Since democratizing production can transform an economy, worker co-ops have attracted social change advocates. Surprisingly, most comparative studies show them to be more productive and profitable than similar capitalist firms. Given this pivotal advantage, a cooperative sector, not just the odd co-op or even co-op network, could out-compete traditional firms on their own criteria. Varied explanations have been offered for this advantage. It may be due to owner-members’ stakes in its success. And the pooling of knowledge that would otherwise go unshared may be important. Finally, worker co-ops, freed of the burden of costly managers and absentee shareholders, enjoy financial buoyancy and more options. Instead of being hired by capital for its ends workers would voluntarily join together to hire capital for their ends. If the current economic crisis matures, this taming of markets and narrowing of the wealth gap would bring welcome global economic security and balance.

Based on the premise that cooperatives are public goods – stimulating production and stabilizing demand - measures that would foster growth of a co-op sector in the U.S., for example, might include: community economic development (with neighborhood control of major pieces of municipal and county budgets); tax breaks and priority in government contracts; publicly funded co-op market research; establishment of revolving loan funds for cooperatives; widespread education in cooperative management and accounting; and letting workers themselves use their retirement funds for major buy-outs. Workers empowered in these ways would likely insist on democratizing not only production and investment but also distribution, yielding a viable cooperativized economy. Arguably, the weak effort in that direction made by the former Yugoslavia does not suffice as a counter-example, as we indicate below. Enterprise by enterprise the market in human labor would be abolished and collective decisions would displace “market forces.” (http://www.globaljusticecenter.org/articles/coop_intro.htm)


USA 2009

"a new study by the University of Wisconsin’s Center for Cooperatives points to a long-term gradual growth throughout the movement. There are now almost 30,000 cooperative businesses in the U.S., and they generate about $500 billion in revenue and $25 billion in wages. The Center also found 350 million co-op memberships, with all but 10 million of them in consumer cooperatives." (http://www.solidarityeconomy.net/2009/12/22/worker-co-ops-green-and-just-jobs-you-can-own/)

History

by Elizabeth Bowman and Bob Stone:

"The cooperative movement - born along with and within capitalism as its built-in but radically opposite smaller twin - has for at least 160 years presented itself as an alternative to the dominant system’s antagonistic relations of production. While the utopian community set up by Robert Owen preceded the Rochdale Society of Equitable Pioneers founded in England in 1844, Rochdale is usually considered the first successful co-operative enterprise. Its principles inform the modern movement. Of the following 7 principles of cooperativism, agreed to in 1995 by representatives of the global movement, four were initiated at Rochdale. Numbers one, two, three and five of today’s principles hark back to Rochdale: 1.voluntary and open membership; 2. democratic member control; 3. member economic participation; 4.autonomy and independence; 5. education, training, and information; 6. cooperation among cooperatives; 7. concern for community.
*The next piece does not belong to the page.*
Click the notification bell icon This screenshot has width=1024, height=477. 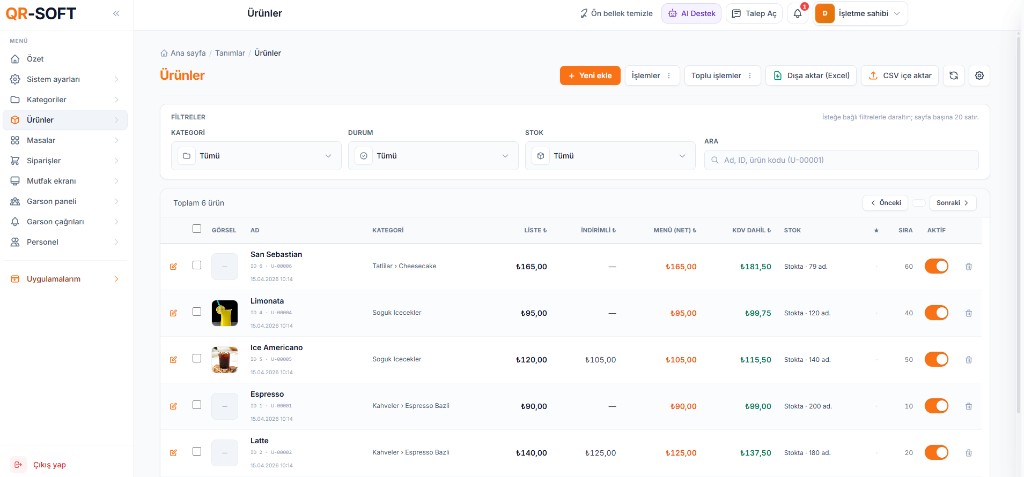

As mechanization was increasingly forcing skilled workers into poverty, a group of 28 weavers and other Rochdale artisans opened their own store in December 1844. They sold food items workers could not otherwise afford. In the four months prior to opening they had struggled to pool together one pound sterling per person for a total of 28 pounds of capital. The store opened with a meager selection of butter, sugar, flour, oatmeal and a few candles. Within three months, selection expanded to include tea and tobacco, and the co-op became known for providing affordable, unadulterated goods. When, to raise more capital, the Rochdale workers took on non-worker investor members, the new members outvoted the pioneers and set up a standard capitalist enterprise -- a trajectory that was to become all too common in future cooperatives.
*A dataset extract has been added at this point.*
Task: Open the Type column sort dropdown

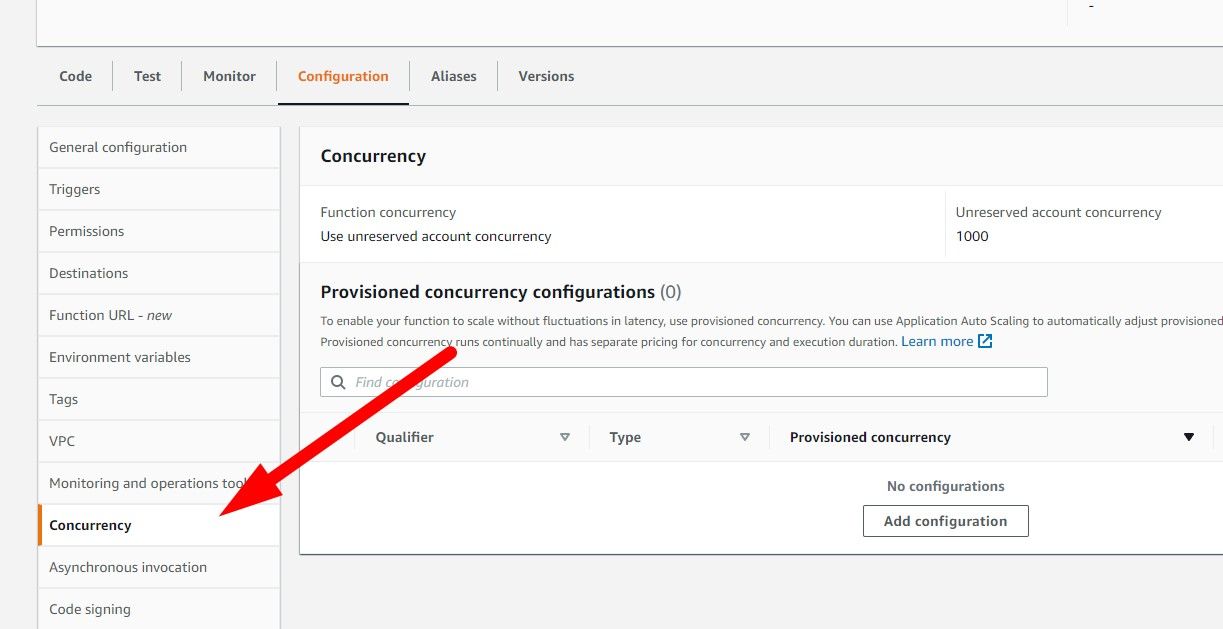Action: click(745, 437)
Subsequent co-op history is a discontinuous tale of sudden upsurges and equally sudden collapses, followed by forgetting. By 1848 it was clear that capitalism could not deliver on humanistic claims of the French and U.S. revolutions. In that year of the first serious protests in Europe against capitalism as such, cooperativism as alternative often figured prominently. And again, in 1871, co-ops of all sorts flourished briefly under the Paris Commune before it was brutally repressed by the French army. Later, in France in May 1968, the re-discovered idea of “self-management” swept through the economy, democratizing factories, apartment blocs, even corporate offices. As the ferment of debate permeated occupied businesses radical change in a developed nation seemed possible. Opposed by the De Gaulle government and subverted by the Communist Party, however, the 1968 uprising was reduced to being yet another flash in the pan. In 1974 workers in the occupation strike at the Lip watch factory at Besançon, France re-started production under “self-management” and began selling their products – an important innovation over the 1968 struggle.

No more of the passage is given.